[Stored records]
▼

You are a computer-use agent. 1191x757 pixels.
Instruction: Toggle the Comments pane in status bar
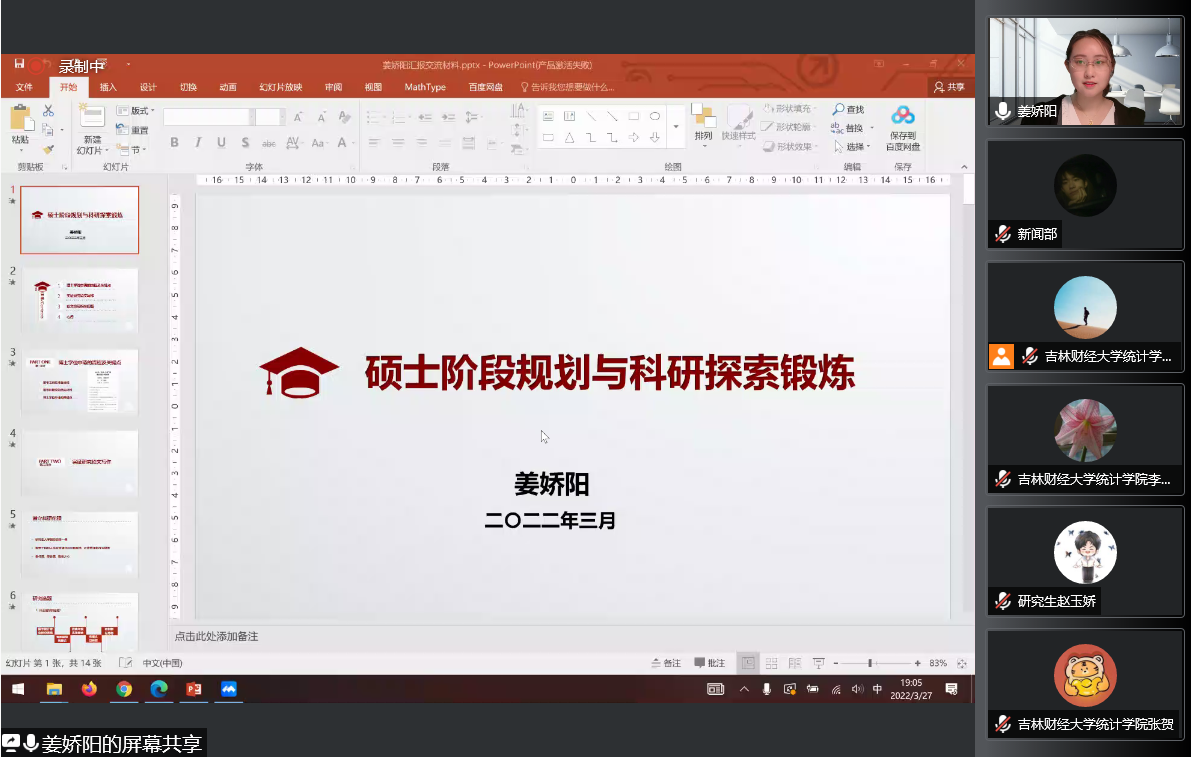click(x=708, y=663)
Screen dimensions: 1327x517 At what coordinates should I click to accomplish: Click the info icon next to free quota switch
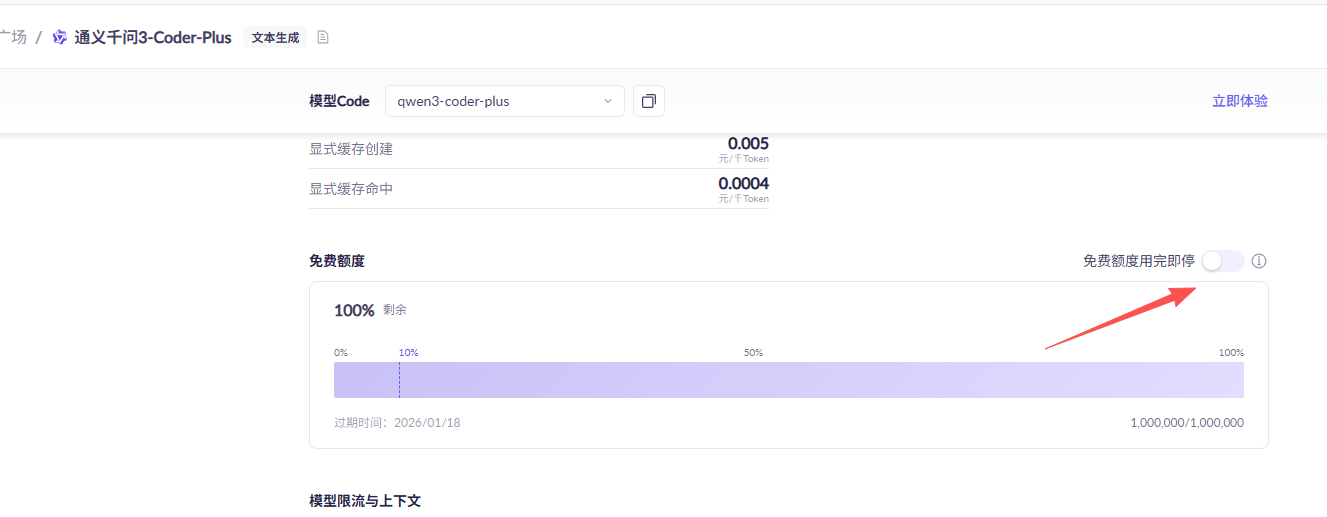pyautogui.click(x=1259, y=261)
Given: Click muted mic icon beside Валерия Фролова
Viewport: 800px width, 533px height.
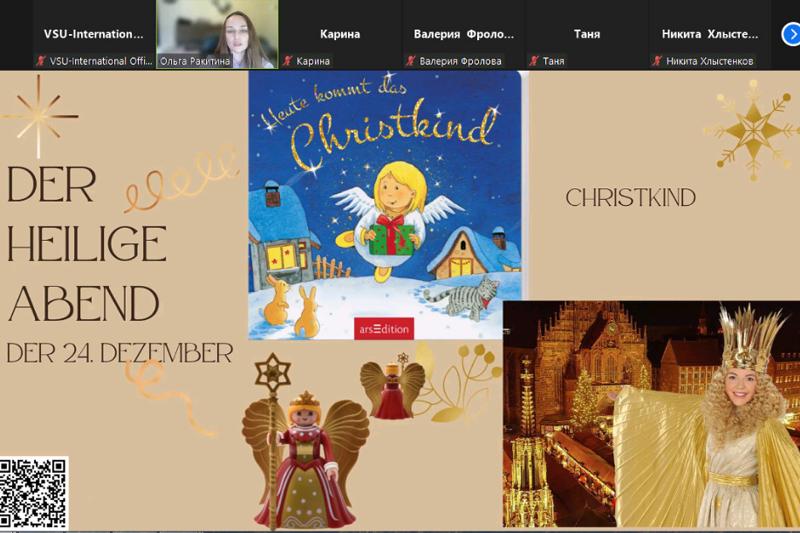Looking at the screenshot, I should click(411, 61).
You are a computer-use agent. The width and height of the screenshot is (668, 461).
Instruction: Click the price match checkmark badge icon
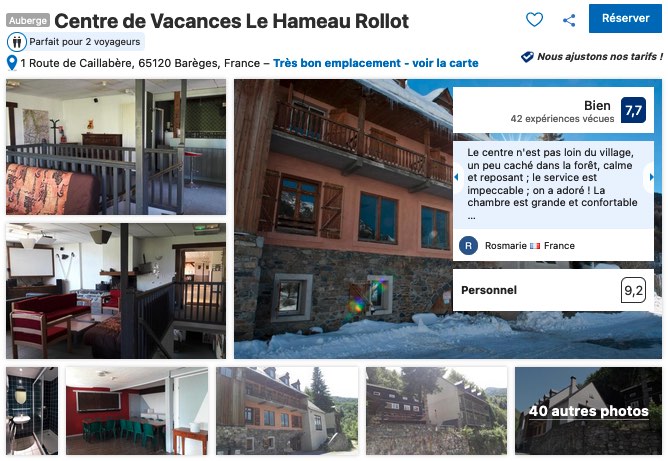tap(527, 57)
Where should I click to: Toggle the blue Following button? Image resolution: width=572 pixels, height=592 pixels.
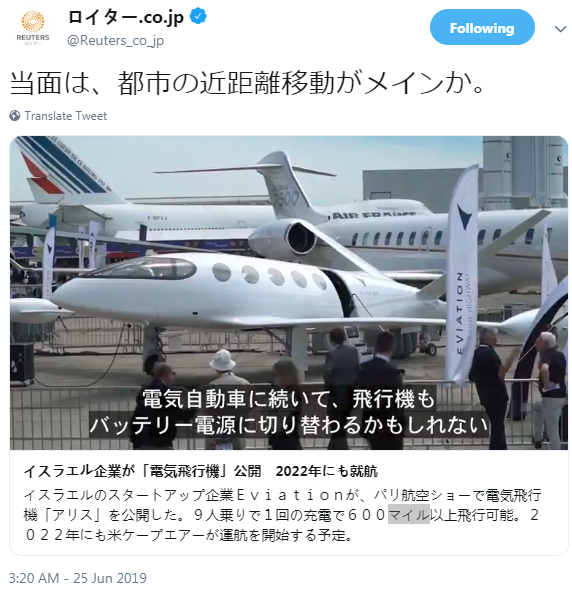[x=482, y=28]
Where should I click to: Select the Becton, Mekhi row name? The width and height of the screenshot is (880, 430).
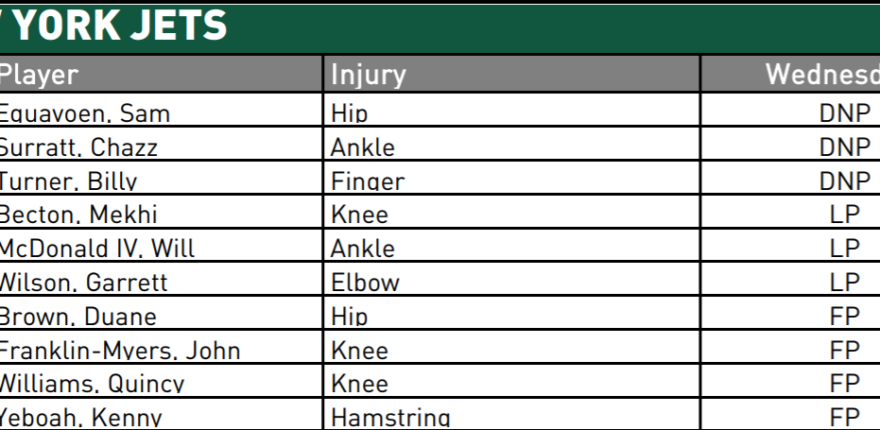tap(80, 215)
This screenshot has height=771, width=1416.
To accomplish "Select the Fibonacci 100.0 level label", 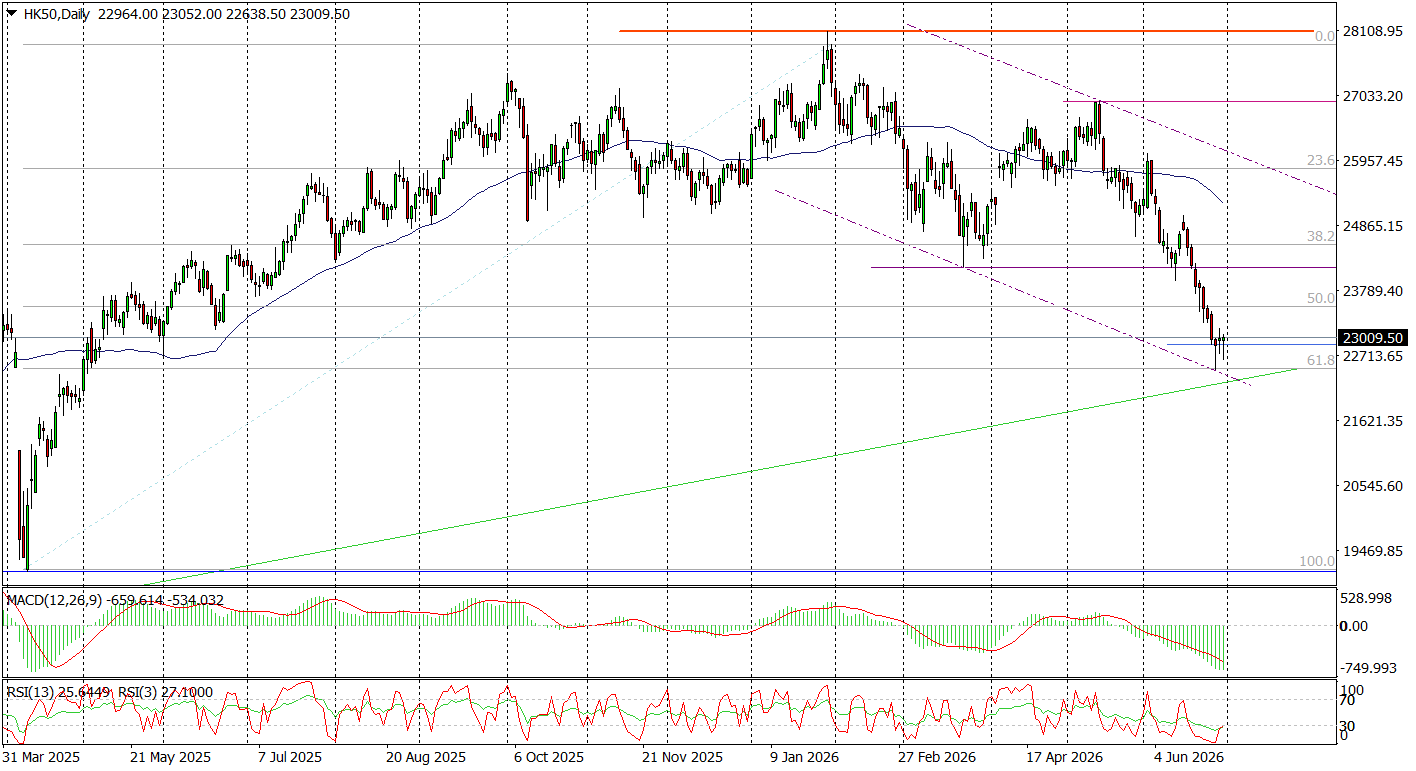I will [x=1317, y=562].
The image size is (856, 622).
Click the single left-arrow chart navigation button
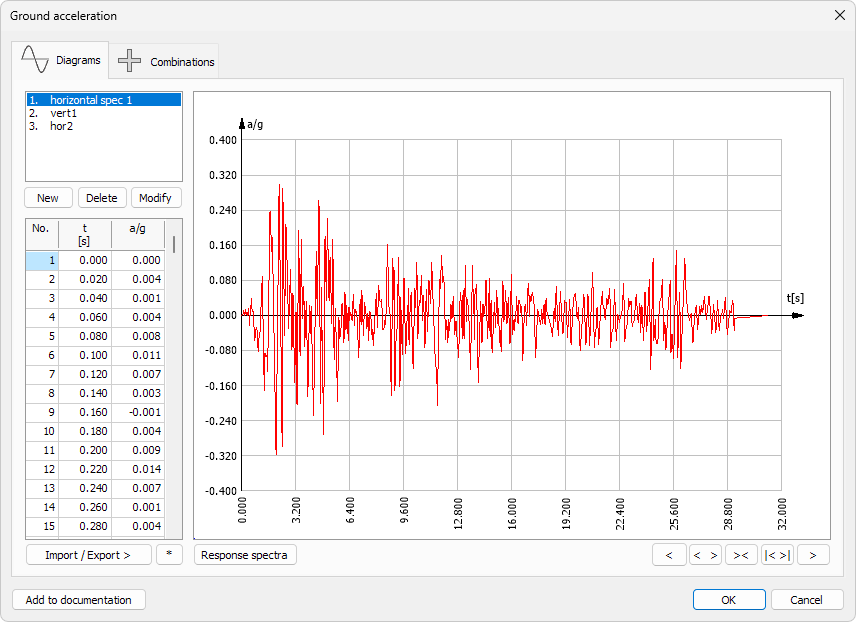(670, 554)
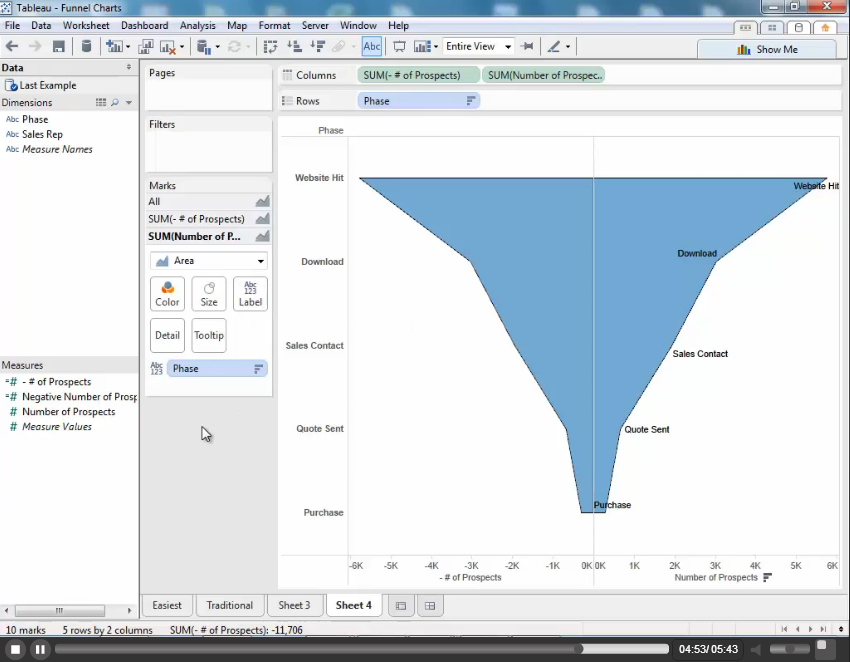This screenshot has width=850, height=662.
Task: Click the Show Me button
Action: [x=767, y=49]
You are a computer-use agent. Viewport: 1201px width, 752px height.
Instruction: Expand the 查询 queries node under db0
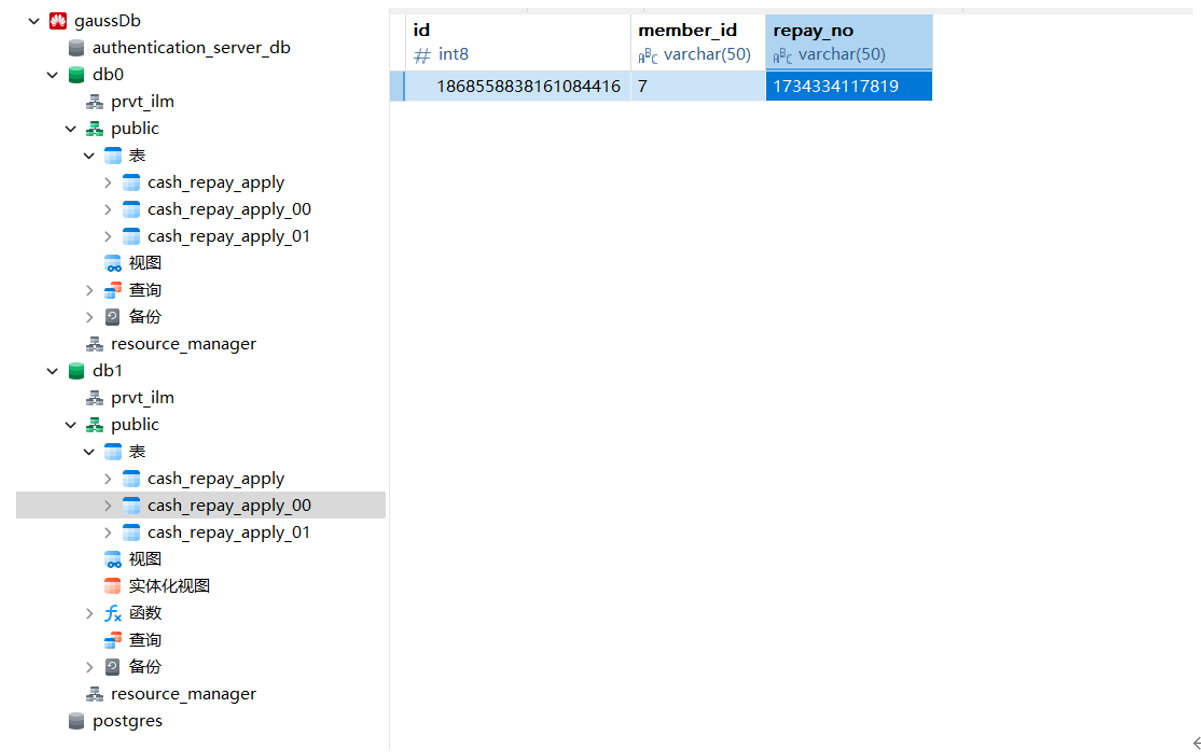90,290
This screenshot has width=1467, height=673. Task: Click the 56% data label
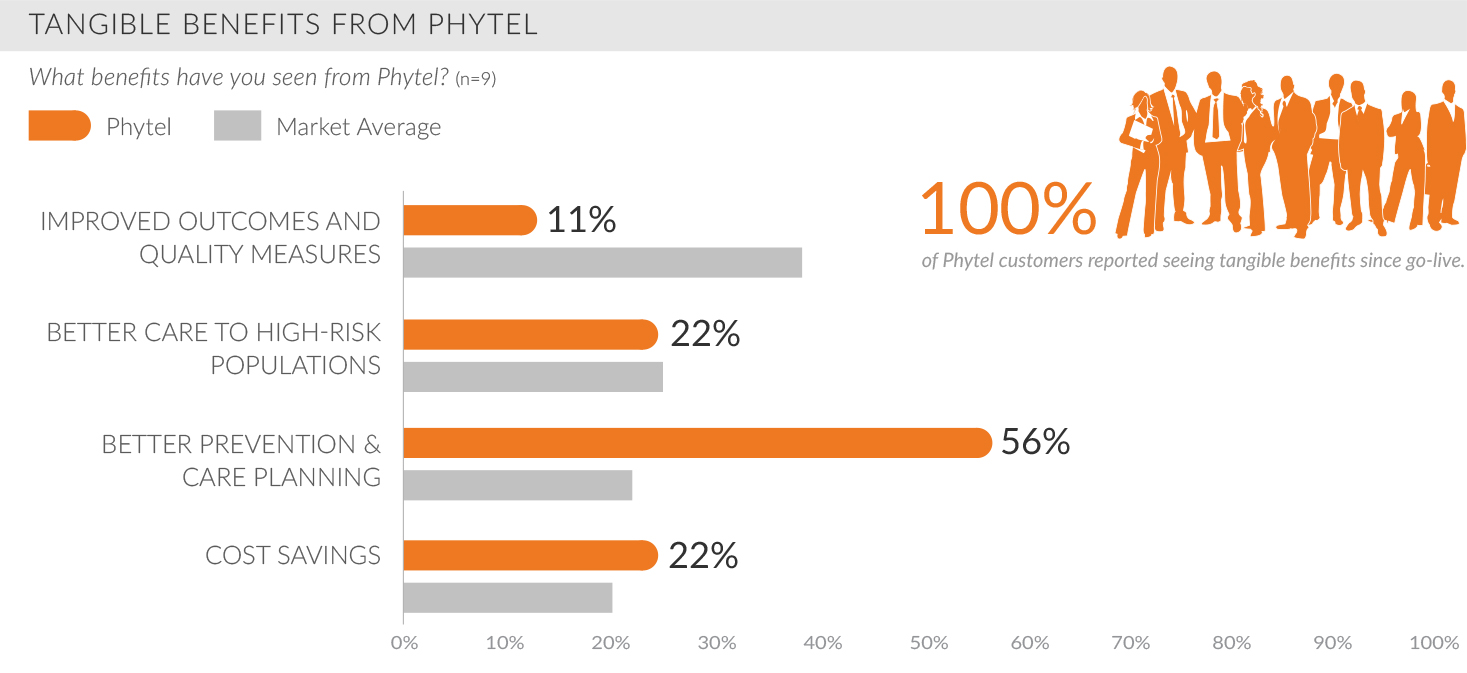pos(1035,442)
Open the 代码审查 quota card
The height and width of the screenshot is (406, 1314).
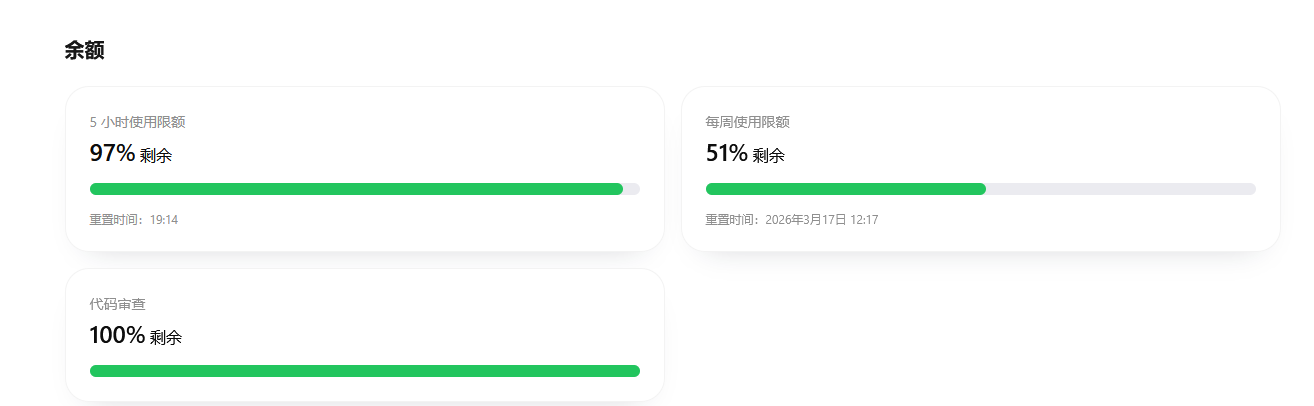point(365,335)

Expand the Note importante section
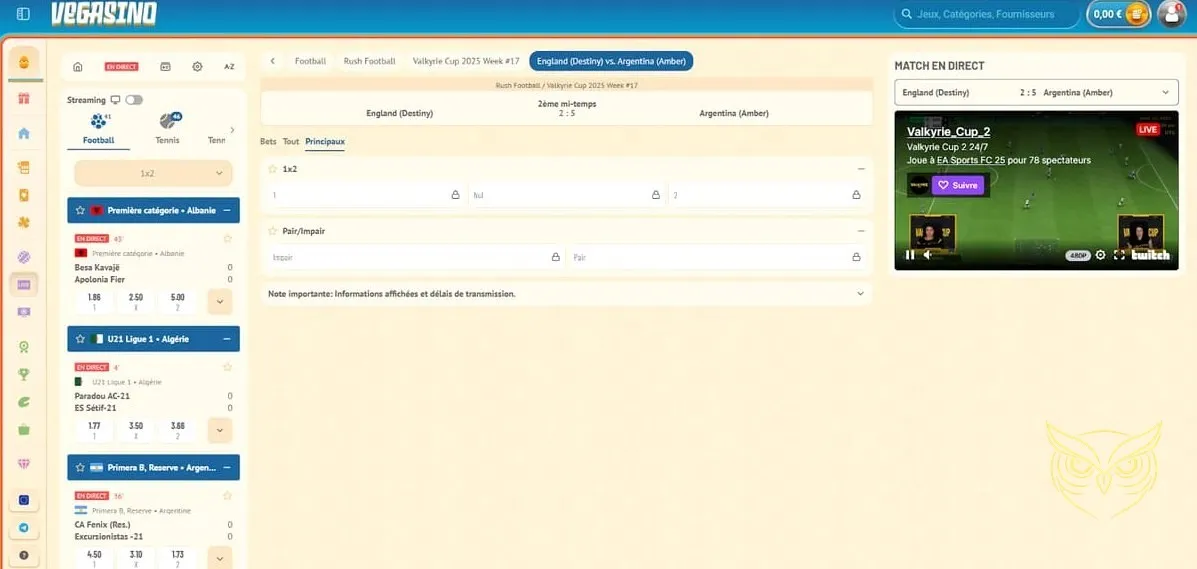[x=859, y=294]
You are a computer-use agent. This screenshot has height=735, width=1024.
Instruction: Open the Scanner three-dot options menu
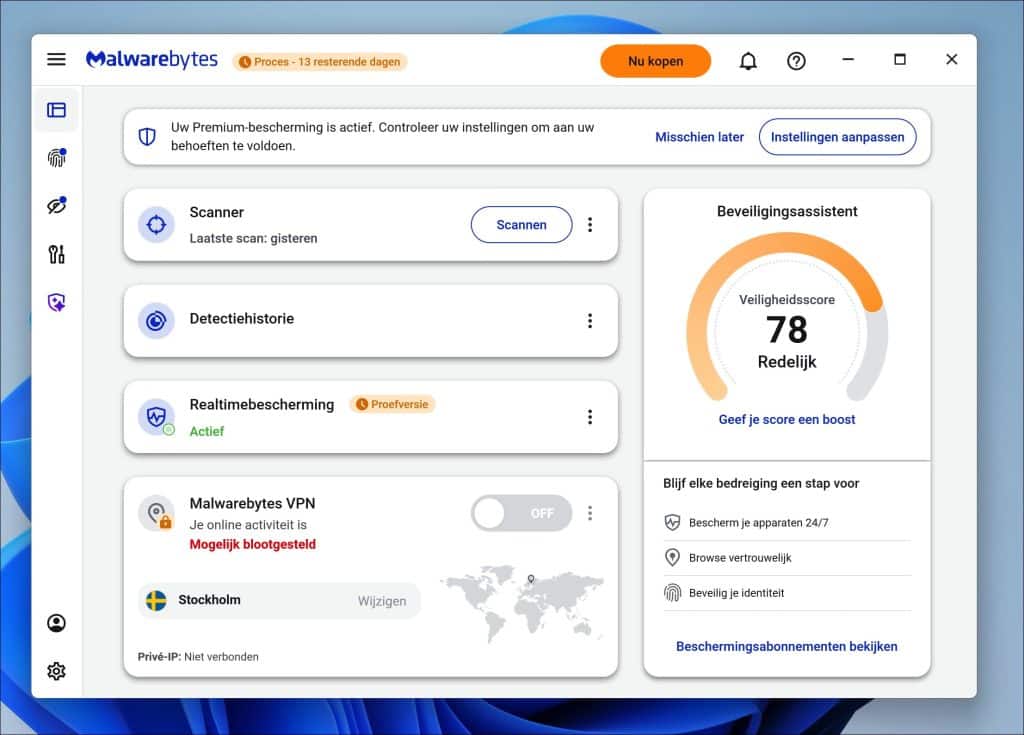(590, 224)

▲

§ **Your goal**: All lines between the one that contains "Click the single" and the end of the records above, both included, are to be returned exactly as they stand, except for pictures, which are omitted.

§ **Finished exercise**:
Click the single left-arrow chart navigation button
(670, 554)
This screenshot has width=850, height=662.
Task: Click the Show Me button
Action: [x=767, y=49]
You are a computer-use agent. Viewport: 1201px width, 752px height.
Instruction: Expand the 查询 queries node under db0
90,290
This screenshot has width=1467, height=673. Task: Click the 56% data label
pos(1035,442)
Open the 代码审查 quota card
The height and width of the screenshot is (406, 1314).
point(365,335)

Expand the Note importante section
[x=859, y=294]
You are a computer-use agent. This screenshot has height=735, width=1024.
Instruction: Open the Scanner three-dot options menu
(590, 224)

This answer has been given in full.